Things to do:
• A. Please reproduce the passage on luggage towing handle locks word for word, in full.
• B. List each line in the entries that contains the word "checkbox".

Excerpt:
BACKGROUND OF THE INVENTION
Within about the past five years, wheeled luggage of the type having a
box-like body, a pair of wheels adjacent the sides of the lower edge of
the back wall of the body, and a towing handle that pulls out from
adjacent the top edge of the back wall have become immensely popular. Most
wheeled luggage of that type has a U-shaped towing handle, the legs of
which telescope into tubular sheathes that are located within the bag
along the back wall panel of a hard box-like casing that forms five of the
six sides of the luggage body.
It is well-known to have a releasable lock mechanism associated with the
two legs of the towing handle for locking the handle in the stowed
position within the sheaths and the towing position in which the handle
extends from the bag body. Among the previously known lock mechanisms are
some that include spring-loaded lock rods that move in opposite directions
along an axis transverse to the legs of the towing handle in and out of
holes in the legs and an actuator having sloping face cams, each of which
engages a sloping cam follower surface on the corresponding lock rod.
Examples of previously known locking mechanism for the towing handles of
wheeled luggage of the type to which the present invention relates are
found in U.S. Pat. Nos. 5,499,426 (Hsich, 1996), 5,515,576 (Tsai, 1996),
and 5,526,908 (Wang, 1996).
The previously known lock mechanisms are of relatively complicated
construction, the designs including, with case-by-case variations, a
separate spring for each lock rod, screws or bolts and nuts for assembly,
and large push buttons with large spacings between the operating cams. The
complicated construction and intricate assembly result in high
manufacturing costs. The operating cams have planar surfaces oblique to
the axis of movement of the rods and act on follower surfaces on the rods
that are eccentric to the axis along which the lock rods move. The flat
surfaces are subject to high friction, particularly static friction that
acts when the push buttons are first depressed. The large spacing between
the cam surfaces can produce large moments on the driver bar of the push
button due to differences in the forces opposing movements of the lock
rods, which can lead to binding and sticking. At the very least,
previously known lock mechanisms for luggage towing handles are subject to
various load conditions due to high friction at the cam surfaces and at
surfaces that support and guide the lock rods, large moments arms,
eccentric forces, separate springs, and other design details, all of which
combine to impair smooth and reliable operation.

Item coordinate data
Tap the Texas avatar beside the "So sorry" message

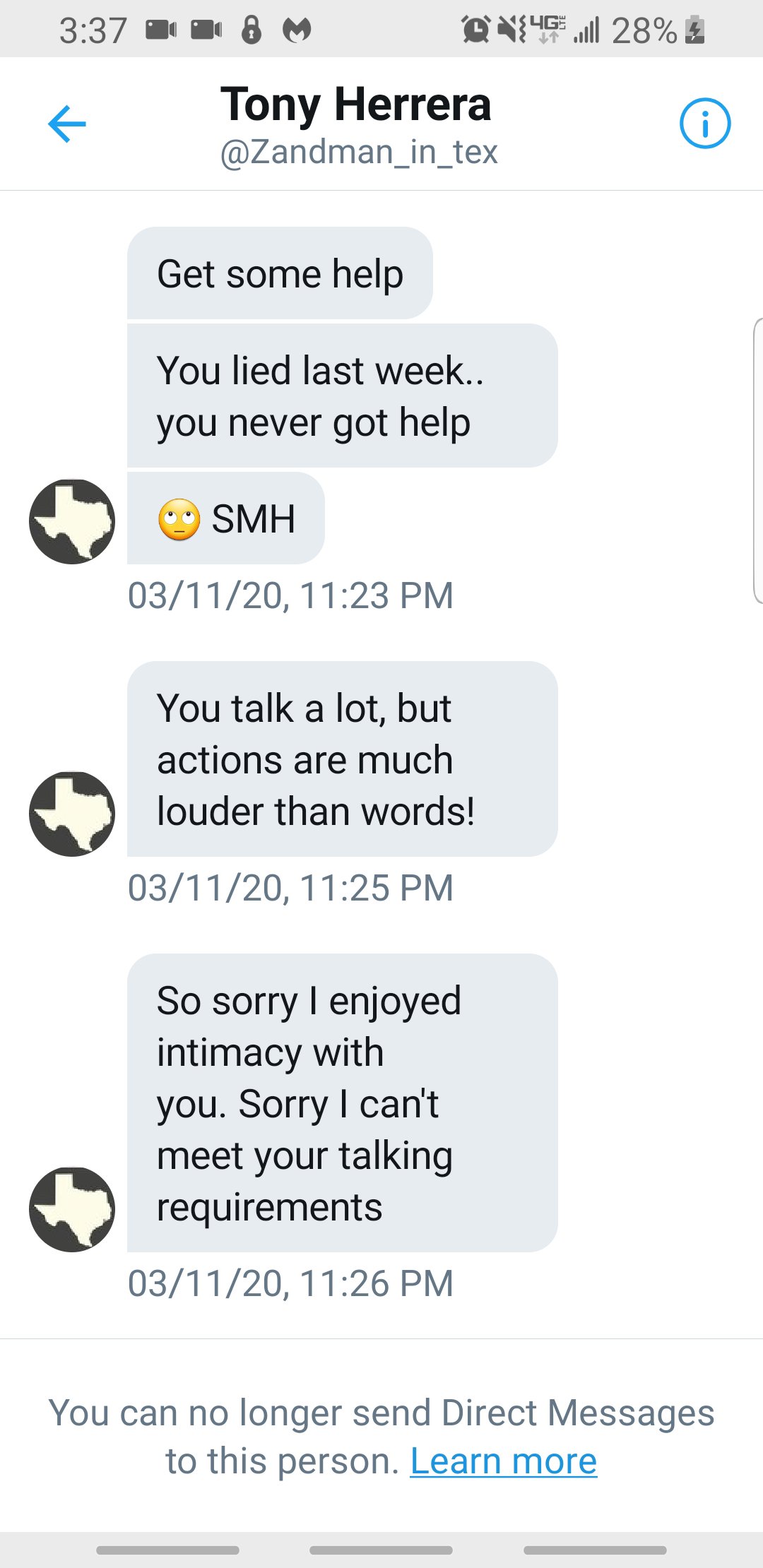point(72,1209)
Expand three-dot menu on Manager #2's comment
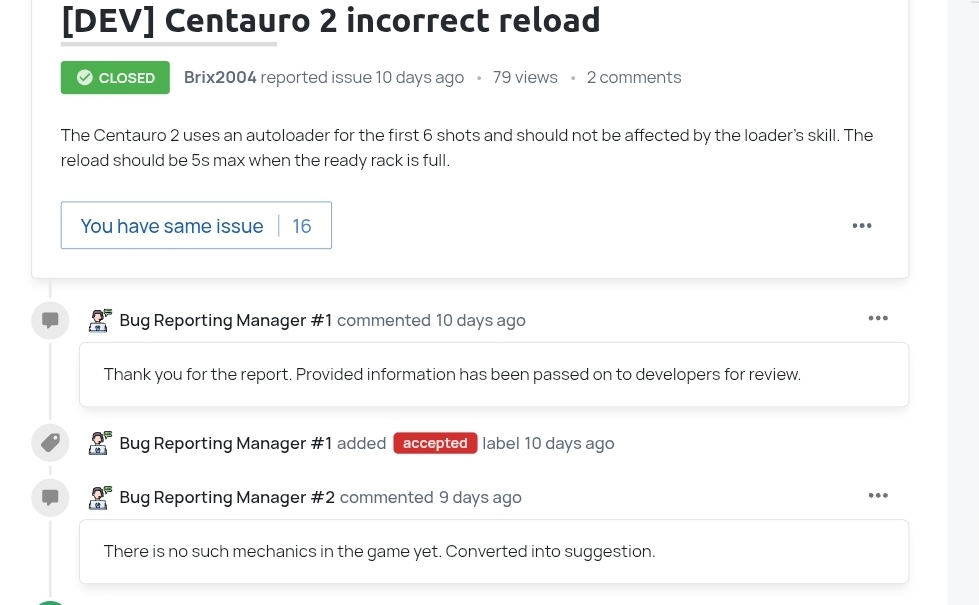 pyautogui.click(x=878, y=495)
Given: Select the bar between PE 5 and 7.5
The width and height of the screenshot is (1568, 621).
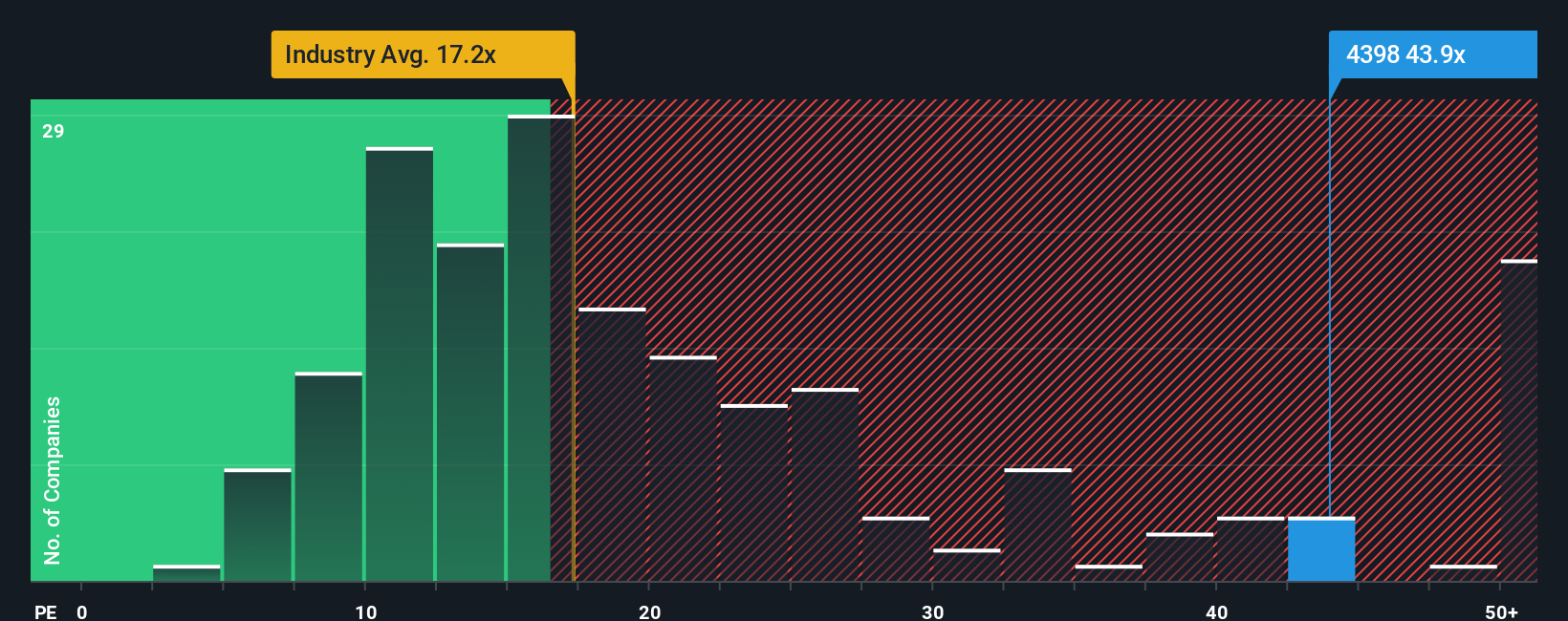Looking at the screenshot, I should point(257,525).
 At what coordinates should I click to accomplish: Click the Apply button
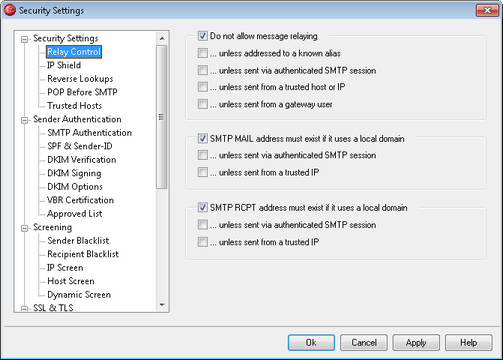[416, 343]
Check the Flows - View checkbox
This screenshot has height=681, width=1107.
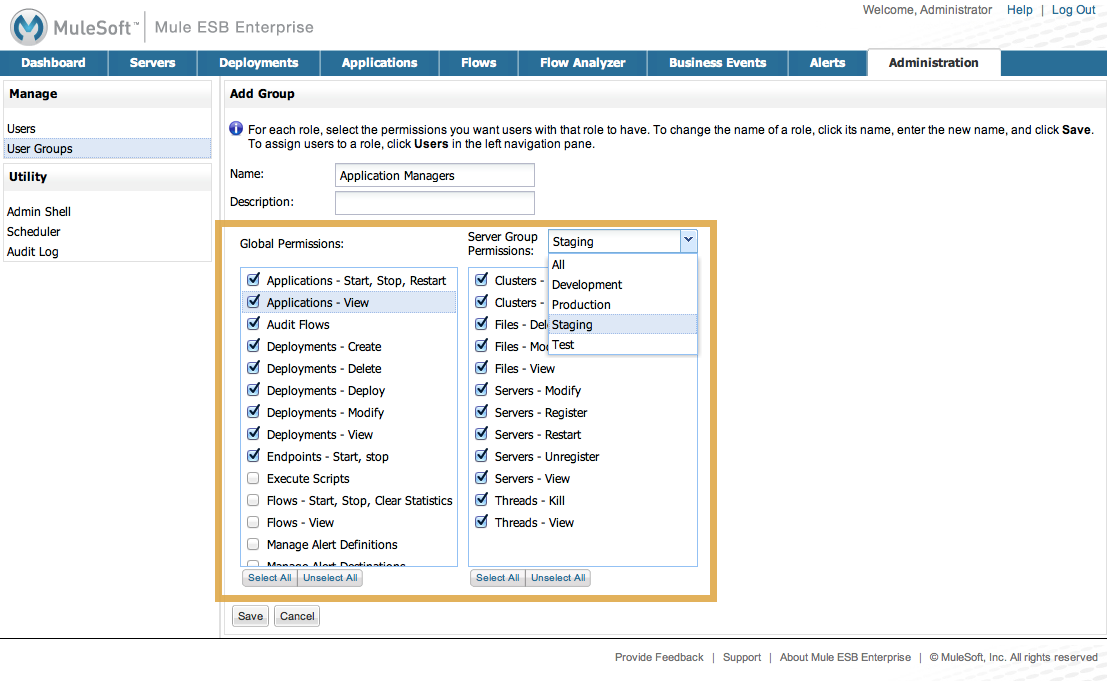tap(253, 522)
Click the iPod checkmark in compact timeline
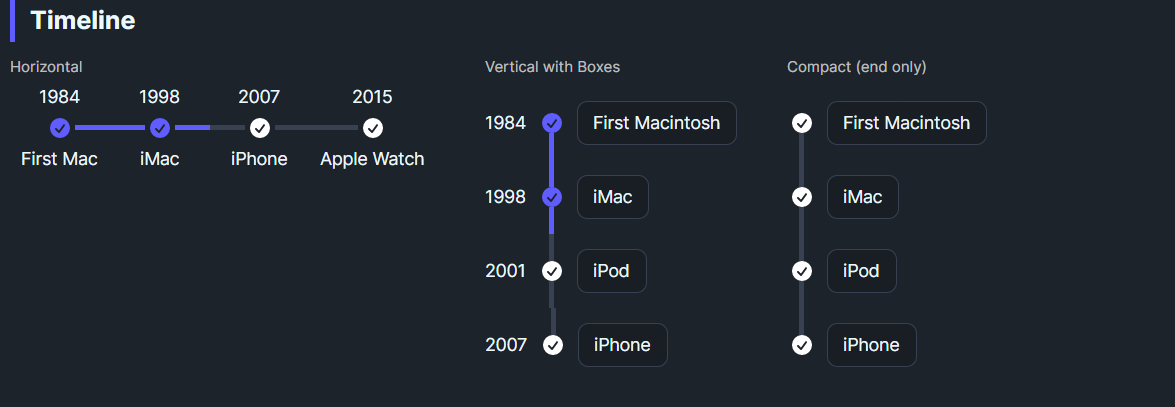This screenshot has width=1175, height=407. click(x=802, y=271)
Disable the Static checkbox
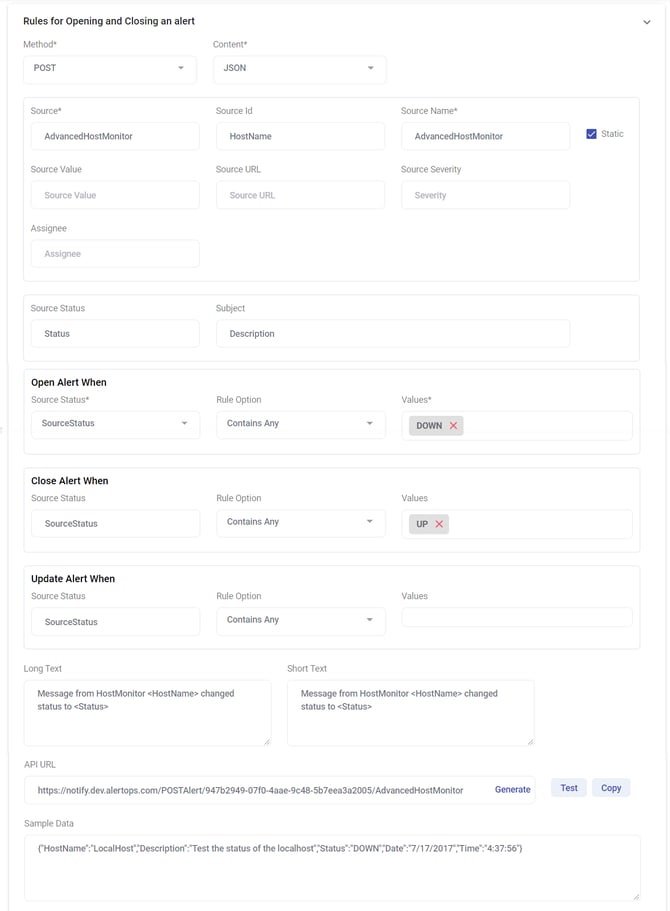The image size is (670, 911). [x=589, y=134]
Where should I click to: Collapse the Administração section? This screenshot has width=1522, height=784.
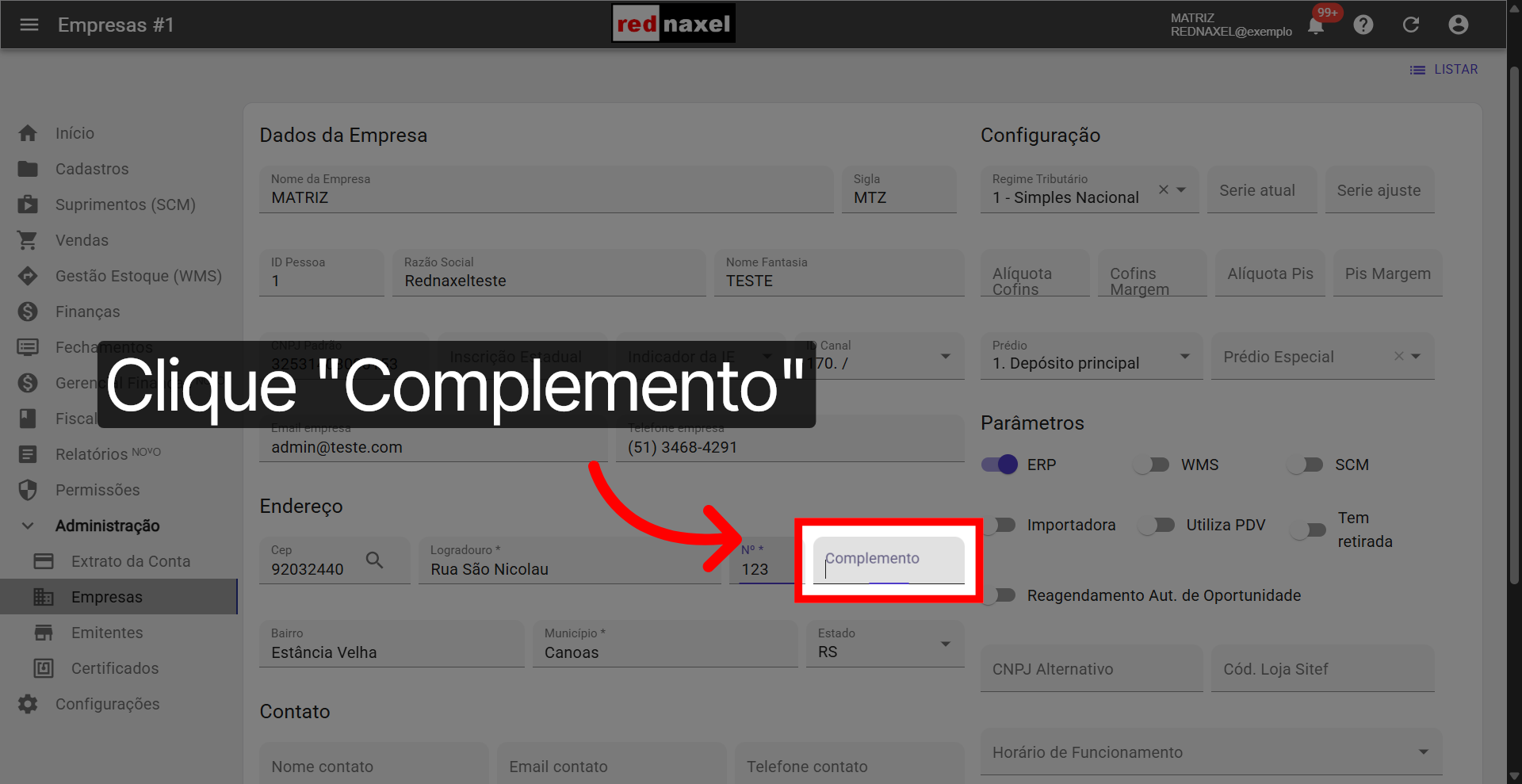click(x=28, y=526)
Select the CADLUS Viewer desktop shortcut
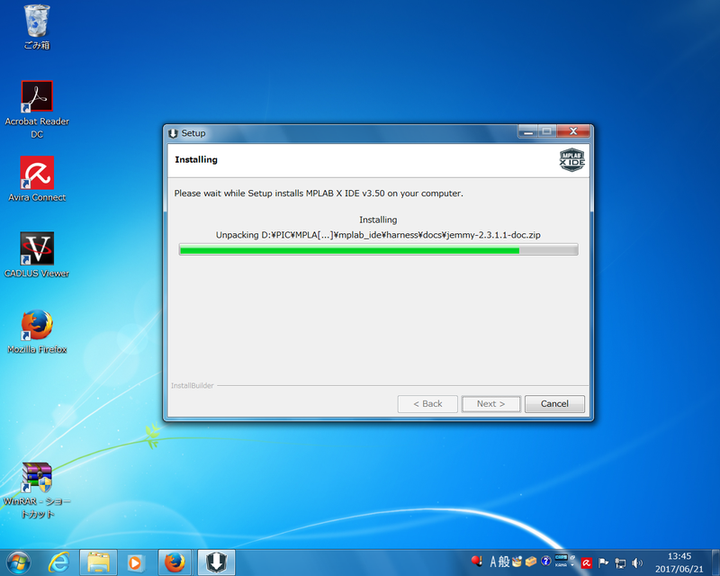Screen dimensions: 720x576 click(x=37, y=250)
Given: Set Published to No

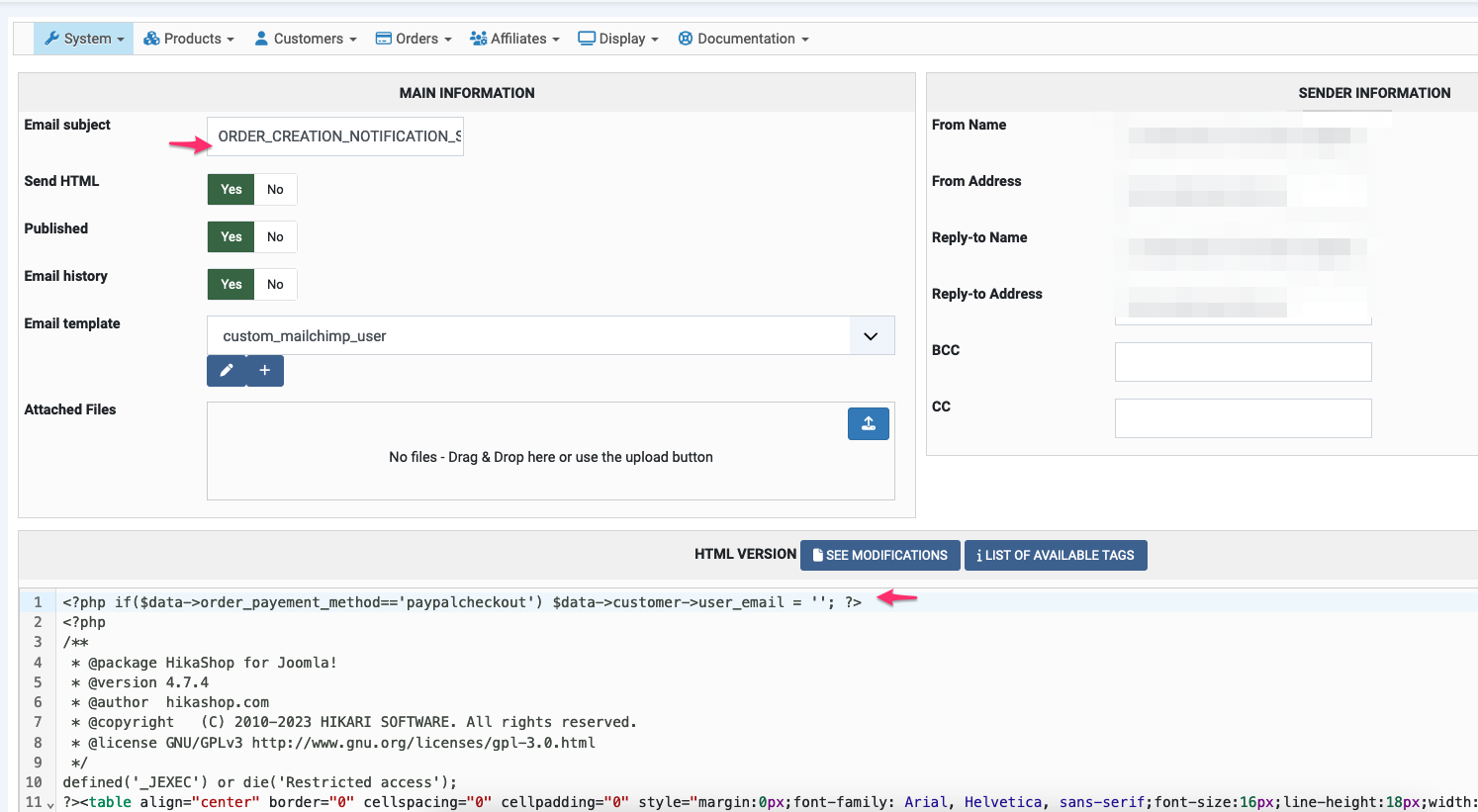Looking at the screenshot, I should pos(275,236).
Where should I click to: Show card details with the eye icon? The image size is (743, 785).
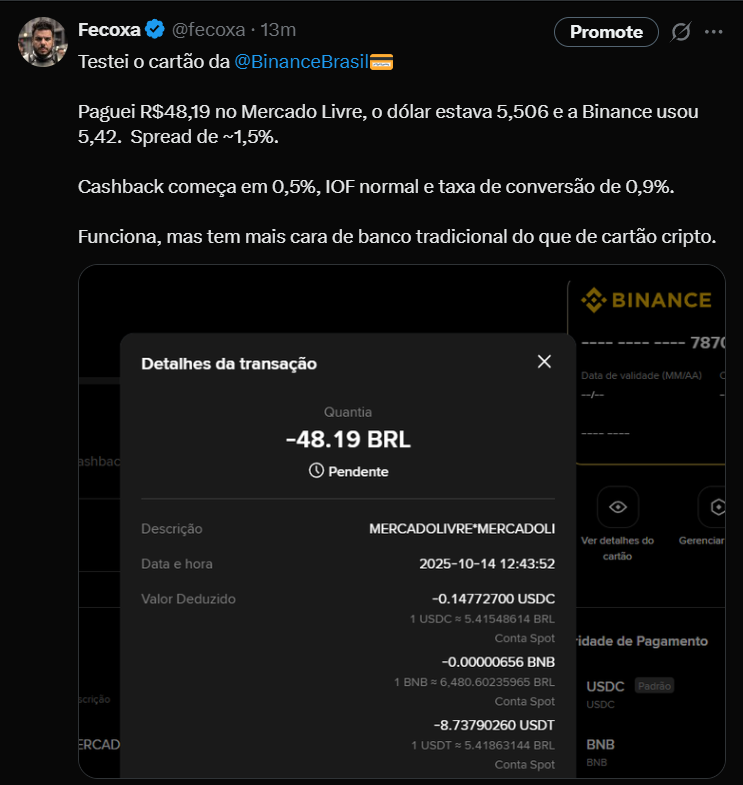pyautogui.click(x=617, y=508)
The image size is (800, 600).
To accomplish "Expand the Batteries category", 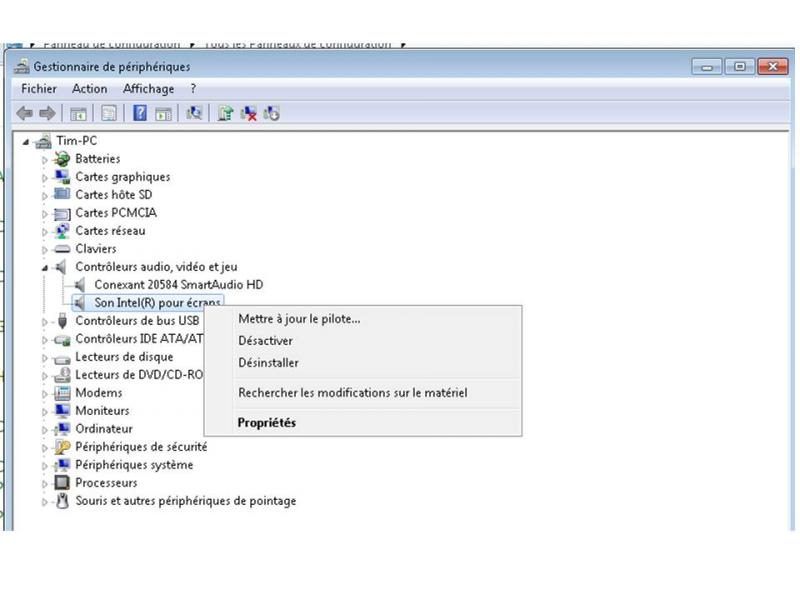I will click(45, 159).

Task-by-task results:
• A.
BACKGROUND OF THE INVENTION
Within about the past five years, wheeled luggage of the type having a
box-like body, a pair of wheels adjacent the sides of the lower edge of
the back wall of the body, and a towing handle that pulls out from
adjacent the top edge of the back wall have become immensely popular. Most
wheeled luggage of that type has a U-shaped towing handle, the legs of
which telescope into tubular sheathes that are located within the bag
along the back wall panel of a hard box-like casing that forms five of the
six sides of the luggage body.
It is well-known to have a releasable lock mechanism associated with the
two legs of the towing handle for locking the handle in the stowed
position within the sheaths and the towing position in which the handle
extends from the bag body. Among the previously known lock mechanisms are
some that include spring-loaded lock rods that move in opposite directions
along an axis transverse to the legs of the towing handle in and out of
holes in the legs and an actuator having sloping face cams, each of which
engages a sloping cam follower surface on the corresponding lock rod.
Examples of previously known locking mechanism for the towing handles of
wheeled luggage of the type to which the present invention relates are
found in U.S. Pat. Nos. 5,499,426 (Hsich, 1996), 5,515,576 (Tsai, 1996),
and 5,526,908 (Wang, 1996).
The previously known lock mechanisms are of relatively complicated
construction, the designs including, with case-by-case variations, a
separate spring for each lock rod, screws or bolts and nuts for assembly,
and large push buttons with large spacings between the operating cams. The
complicated construction and intricate assembly result in high
manufacturing costs. The operating cams have planar surfaces oblique to
the axis of movement of the rods and act on follower surfaces on the rods
that are eccentric to the axis along which the lock rods move. The flat
surfaces are subject to high friction, particularly static friction that
acts when the push buttons are first depressed. The large spacing between
the cam surfaces can produce large moments on the driver bar of the push
button due to differences in the forces opposing movements of the lock
rods, which can lead to binding and sticking. At the very least,
previously known lock mechanisms for luggage towing handles are subject to
various load conditions due to high friction at the cam surfaces and at
surfaces that support and guide the lock rods, large moments arms,
eccentric forces, separate springs, and other design details, all of which
combine to impair smooth and reliable operation.

• B.
Check the Flows - View checkbox
Disable the Static checkbox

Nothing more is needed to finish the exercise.